We've got lots of good veggies from the garden still waiting to be used. Plentiful potatoes, carrots, cabbage, stewed tomatoes, frozen peas, beans, and corn. (Confession before I'm struck down dead for lying: The stewed tomatoes and corn were purchased from our local whole foods co-op. Someday, we'll get that area that's attached to the end of the house and is currently being used for lumber storage up and going as a real greenhouse, and then we may have our own corn and enough tomatoes for canning.)
When I make soup, I never make enough for only one meal. The effort expended mixing up a huge pot of soup is hardly greater than that for a quart batch.
I'm fortunate to have a partner who LOVES soup. He would (I'm serious here) eat it for three meals a day and be happy.
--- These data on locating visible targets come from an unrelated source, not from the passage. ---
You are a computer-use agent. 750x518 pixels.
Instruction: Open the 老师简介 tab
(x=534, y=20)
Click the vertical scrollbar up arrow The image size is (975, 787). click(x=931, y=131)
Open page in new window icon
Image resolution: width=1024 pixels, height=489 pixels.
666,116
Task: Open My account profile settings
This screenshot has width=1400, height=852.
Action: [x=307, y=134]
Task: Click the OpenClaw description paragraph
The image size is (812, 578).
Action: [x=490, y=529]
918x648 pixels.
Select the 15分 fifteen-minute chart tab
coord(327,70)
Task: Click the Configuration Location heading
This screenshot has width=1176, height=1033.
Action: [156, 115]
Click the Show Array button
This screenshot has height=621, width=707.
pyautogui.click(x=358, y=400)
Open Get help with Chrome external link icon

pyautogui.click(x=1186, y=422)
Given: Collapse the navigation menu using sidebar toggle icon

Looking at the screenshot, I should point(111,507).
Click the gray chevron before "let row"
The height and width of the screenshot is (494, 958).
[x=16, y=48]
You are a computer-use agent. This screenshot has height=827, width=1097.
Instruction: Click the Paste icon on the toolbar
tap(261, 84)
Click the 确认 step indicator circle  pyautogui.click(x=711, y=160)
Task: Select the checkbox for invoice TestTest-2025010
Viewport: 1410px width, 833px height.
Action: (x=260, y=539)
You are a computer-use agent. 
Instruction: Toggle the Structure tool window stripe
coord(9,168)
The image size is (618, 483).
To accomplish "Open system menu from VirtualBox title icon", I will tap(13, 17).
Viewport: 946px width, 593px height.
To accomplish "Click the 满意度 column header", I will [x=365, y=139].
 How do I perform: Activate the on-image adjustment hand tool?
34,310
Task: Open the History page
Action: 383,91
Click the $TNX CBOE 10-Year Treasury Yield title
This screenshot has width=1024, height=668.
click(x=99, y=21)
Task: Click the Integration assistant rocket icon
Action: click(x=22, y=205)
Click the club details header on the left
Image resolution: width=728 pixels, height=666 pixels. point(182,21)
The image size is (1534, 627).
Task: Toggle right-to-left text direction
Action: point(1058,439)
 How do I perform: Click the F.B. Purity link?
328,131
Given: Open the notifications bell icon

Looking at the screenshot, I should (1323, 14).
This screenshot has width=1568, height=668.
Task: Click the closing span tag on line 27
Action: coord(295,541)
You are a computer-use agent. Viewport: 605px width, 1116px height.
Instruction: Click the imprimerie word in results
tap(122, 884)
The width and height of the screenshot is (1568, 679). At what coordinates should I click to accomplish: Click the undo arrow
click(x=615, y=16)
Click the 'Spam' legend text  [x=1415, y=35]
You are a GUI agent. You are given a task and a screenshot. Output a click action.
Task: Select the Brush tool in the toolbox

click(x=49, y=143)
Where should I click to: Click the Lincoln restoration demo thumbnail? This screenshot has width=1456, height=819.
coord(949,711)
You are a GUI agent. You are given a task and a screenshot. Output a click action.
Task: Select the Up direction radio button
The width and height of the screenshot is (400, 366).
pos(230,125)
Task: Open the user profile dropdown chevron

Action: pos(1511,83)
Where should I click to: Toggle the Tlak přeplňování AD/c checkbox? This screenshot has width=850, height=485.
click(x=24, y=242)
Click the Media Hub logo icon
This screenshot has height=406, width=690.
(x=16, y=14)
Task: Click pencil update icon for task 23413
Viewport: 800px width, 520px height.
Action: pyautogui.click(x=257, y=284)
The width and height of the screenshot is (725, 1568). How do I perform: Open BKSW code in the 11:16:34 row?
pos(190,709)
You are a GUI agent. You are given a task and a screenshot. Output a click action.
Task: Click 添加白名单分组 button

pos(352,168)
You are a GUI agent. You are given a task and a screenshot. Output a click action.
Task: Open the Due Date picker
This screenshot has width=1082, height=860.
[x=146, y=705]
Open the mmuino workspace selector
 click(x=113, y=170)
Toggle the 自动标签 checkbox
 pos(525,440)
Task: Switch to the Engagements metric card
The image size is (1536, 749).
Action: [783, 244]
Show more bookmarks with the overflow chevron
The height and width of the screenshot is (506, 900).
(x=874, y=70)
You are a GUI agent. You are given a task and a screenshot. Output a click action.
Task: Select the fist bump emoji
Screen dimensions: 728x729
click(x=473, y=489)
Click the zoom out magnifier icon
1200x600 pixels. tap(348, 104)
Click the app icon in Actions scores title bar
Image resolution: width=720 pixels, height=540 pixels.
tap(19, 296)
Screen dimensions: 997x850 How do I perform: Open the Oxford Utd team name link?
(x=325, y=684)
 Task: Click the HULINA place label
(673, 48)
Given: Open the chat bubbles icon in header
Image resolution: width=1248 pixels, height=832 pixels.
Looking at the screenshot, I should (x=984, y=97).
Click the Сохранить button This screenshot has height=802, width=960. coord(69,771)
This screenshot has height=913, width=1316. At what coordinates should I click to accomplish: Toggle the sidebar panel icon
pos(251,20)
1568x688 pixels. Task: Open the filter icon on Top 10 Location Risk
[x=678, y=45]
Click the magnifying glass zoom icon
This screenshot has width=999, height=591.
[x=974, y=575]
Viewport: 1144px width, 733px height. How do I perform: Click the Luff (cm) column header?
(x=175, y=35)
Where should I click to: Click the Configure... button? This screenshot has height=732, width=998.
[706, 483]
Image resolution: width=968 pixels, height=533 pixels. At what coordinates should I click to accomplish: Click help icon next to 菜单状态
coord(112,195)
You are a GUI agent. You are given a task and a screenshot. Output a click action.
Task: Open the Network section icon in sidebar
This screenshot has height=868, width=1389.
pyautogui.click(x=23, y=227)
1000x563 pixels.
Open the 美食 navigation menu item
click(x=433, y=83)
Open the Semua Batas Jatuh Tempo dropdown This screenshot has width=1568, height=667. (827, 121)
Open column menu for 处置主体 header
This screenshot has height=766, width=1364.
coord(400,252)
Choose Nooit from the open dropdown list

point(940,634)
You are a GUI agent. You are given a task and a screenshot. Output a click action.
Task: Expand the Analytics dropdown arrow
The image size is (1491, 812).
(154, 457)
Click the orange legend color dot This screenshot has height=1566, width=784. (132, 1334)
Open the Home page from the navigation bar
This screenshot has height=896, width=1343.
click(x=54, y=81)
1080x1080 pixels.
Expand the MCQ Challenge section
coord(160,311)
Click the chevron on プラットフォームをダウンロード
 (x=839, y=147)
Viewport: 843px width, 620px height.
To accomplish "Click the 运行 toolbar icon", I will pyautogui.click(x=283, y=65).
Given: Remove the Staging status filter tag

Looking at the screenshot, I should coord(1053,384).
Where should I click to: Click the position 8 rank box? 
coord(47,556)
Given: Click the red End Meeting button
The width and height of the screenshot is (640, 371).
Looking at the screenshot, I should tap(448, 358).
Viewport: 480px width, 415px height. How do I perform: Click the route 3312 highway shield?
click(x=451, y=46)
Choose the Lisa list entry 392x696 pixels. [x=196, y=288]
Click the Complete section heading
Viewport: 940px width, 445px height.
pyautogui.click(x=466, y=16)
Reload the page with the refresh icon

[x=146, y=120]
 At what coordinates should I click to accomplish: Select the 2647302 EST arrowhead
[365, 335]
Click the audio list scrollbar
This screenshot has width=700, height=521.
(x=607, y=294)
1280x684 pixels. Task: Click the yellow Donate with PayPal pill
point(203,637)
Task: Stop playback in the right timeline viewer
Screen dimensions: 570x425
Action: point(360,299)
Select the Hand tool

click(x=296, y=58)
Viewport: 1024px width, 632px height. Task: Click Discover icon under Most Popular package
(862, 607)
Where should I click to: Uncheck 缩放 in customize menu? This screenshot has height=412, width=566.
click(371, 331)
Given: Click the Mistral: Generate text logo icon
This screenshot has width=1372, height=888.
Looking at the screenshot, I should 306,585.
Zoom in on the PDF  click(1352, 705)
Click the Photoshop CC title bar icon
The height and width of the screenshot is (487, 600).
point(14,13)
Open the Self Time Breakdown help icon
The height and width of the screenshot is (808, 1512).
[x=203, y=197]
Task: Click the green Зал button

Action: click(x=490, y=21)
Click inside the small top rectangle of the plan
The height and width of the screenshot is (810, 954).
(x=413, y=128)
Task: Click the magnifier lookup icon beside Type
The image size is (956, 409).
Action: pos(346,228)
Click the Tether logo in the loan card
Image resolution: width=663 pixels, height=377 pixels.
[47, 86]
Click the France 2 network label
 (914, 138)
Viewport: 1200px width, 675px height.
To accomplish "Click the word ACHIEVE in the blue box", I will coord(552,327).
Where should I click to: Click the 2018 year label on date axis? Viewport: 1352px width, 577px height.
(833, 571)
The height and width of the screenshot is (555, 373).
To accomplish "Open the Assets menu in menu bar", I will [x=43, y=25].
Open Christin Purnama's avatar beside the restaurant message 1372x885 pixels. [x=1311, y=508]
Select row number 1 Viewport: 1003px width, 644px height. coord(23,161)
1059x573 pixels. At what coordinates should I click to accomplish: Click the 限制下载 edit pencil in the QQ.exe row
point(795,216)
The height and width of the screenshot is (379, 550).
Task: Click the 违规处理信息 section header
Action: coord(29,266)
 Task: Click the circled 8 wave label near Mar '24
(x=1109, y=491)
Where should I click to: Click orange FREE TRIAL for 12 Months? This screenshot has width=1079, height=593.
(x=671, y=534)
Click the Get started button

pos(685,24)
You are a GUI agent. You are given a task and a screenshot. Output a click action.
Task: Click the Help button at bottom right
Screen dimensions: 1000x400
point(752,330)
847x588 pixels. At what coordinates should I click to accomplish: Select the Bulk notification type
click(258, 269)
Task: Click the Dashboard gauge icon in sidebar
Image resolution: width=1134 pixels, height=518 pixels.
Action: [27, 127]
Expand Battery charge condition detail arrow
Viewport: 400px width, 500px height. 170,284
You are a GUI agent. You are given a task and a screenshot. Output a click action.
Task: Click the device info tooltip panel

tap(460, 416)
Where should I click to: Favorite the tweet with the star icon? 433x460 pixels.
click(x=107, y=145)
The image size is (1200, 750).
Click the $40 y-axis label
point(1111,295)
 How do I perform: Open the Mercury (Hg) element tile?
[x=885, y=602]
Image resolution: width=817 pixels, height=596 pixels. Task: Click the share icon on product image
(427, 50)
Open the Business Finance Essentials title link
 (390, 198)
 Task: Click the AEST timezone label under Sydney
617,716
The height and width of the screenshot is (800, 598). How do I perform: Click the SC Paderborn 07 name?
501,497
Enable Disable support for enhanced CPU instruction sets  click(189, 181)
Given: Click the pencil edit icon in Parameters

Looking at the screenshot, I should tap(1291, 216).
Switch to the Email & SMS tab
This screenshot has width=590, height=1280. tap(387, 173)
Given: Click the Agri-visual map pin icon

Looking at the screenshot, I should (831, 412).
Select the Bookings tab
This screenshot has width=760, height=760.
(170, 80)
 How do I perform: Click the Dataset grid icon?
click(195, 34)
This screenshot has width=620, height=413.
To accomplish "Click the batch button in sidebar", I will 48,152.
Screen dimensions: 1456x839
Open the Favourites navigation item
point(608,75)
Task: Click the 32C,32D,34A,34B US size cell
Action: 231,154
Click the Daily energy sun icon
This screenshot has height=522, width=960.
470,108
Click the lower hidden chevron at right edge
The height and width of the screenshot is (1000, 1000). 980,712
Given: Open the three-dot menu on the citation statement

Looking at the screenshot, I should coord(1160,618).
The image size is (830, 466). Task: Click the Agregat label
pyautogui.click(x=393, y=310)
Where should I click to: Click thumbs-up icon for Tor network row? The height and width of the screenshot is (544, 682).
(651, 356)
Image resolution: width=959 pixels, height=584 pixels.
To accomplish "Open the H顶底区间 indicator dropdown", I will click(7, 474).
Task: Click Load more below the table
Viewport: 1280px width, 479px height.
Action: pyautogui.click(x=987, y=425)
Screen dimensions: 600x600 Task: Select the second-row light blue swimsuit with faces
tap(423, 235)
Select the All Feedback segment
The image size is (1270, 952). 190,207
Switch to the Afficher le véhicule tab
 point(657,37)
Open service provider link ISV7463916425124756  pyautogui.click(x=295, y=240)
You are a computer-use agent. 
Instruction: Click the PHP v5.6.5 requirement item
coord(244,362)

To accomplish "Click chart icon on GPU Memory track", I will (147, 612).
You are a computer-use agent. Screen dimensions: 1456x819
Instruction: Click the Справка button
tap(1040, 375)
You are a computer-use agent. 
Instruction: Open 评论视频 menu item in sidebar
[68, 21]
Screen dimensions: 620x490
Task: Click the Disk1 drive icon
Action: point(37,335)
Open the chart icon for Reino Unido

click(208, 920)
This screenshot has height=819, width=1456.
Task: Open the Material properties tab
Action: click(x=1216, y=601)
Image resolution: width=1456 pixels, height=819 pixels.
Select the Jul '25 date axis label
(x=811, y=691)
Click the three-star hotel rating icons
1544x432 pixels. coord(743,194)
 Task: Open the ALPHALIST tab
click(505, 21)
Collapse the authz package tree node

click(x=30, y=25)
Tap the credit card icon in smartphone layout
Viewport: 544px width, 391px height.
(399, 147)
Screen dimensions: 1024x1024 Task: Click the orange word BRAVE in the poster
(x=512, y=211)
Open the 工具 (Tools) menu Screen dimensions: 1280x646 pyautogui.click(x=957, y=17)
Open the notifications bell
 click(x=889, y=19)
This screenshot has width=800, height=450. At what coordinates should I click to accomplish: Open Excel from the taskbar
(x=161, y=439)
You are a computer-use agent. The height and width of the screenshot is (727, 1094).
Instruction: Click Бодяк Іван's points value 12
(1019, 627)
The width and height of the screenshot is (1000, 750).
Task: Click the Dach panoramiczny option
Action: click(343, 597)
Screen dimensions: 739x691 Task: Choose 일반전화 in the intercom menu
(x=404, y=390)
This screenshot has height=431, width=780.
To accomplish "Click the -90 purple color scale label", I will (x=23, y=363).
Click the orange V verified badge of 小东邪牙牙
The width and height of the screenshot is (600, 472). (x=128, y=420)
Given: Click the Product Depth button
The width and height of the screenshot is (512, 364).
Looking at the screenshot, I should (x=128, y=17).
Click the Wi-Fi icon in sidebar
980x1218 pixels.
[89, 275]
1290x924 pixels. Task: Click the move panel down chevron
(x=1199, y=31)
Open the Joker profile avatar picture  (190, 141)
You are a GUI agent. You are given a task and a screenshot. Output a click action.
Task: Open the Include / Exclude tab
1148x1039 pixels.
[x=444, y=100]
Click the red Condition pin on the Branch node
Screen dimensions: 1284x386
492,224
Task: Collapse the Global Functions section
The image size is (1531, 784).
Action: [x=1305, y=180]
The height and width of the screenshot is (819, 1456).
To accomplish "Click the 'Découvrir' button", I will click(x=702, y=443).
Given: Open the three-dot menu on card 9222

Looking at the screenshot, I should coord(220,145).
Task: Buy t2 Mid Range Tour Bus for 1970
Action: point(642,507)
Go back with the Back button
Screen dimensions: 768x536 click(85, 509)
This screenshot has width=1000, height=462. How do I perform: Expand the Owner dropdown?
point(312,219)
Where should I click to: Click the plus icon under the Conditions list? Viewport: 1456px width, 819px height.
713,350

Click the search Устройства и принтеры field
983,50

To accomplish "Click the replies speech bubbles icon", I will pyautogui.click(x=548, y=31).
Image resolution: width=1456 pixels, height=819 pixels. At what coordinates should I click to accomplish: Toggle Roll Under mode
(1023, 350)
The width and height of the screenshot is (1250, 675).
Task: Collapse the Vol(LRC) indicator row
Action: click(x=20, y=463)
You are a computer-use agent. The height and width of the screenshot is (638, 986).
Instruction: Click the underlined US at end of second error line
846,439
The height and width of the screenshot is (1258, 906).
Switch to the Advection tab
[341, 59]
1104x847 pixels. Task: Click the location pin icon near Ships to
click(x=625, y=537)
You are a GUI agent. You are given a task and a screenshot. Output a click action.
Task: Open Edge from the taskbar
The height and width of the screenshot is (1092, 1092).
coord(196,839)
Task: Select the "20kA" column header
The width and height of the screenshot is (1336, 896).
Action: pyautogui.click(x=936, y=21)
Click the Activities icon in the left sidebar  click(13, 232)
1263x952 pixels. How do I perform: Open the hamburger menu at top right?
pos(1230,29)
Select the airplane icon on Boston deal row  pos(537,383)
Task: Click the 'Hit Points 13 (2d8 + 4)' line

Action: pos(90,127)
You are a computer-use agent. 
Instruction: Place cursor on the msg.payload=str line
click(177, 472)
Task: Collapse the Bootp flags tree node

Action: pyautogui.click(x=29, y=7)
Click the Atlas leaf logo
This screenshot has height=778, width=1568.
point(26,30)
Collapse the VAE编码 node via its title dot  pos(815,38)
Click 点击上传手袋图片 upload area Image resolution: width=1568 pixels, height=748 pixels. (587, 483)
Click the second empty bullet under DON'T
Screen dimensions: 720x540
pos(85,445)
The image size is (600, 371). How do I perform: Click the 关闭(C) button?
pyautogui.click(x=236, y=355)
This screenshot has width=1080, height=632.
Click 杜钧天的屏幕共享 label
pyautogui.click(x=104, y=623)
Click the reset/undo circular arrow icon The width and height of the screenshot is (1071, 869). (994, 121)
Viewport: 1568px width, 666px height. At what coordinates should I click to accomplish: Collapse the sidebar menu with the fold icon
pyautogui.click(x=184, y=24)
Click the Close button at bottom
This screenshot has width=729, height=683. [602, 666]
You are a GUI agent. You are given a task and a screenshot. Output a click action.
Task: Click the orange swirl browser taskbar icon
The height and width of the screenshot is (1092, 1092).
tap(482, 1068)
So I always make a large batch, we eat it for a lunch or dinner for a couple of days running. (No, not all three meals because I'm the cooker here, and I couldn't handle that --- my palate demands variety!) I freeze the bulk of the big potful in quart containers that are just about the easiest "convenience food" to have on hand.
The same bowl of soup served with varied relishes, salads, sandwiches or biscuits/rolls/bread/croutons can look and taste like a totally different meal. (Although in this house, we're gonna be going a little light on the biscuits, etc. for a while. Hear that, hon?)
And you know what is a perfect baby food? Homemade soup whizzed up in the blender. That was the first "solid" food I started our daughter on. Because soup usually contains a mixture of all kinds of good veggies, meat, broth, sometimes pasta, she got all she needed in her "soup." (Gotta admit some soups come out of the blender looking like . . . picture Lentil Soup . . . well, we'll just say a trifle unappetizing, but that didn't bother her one whit.)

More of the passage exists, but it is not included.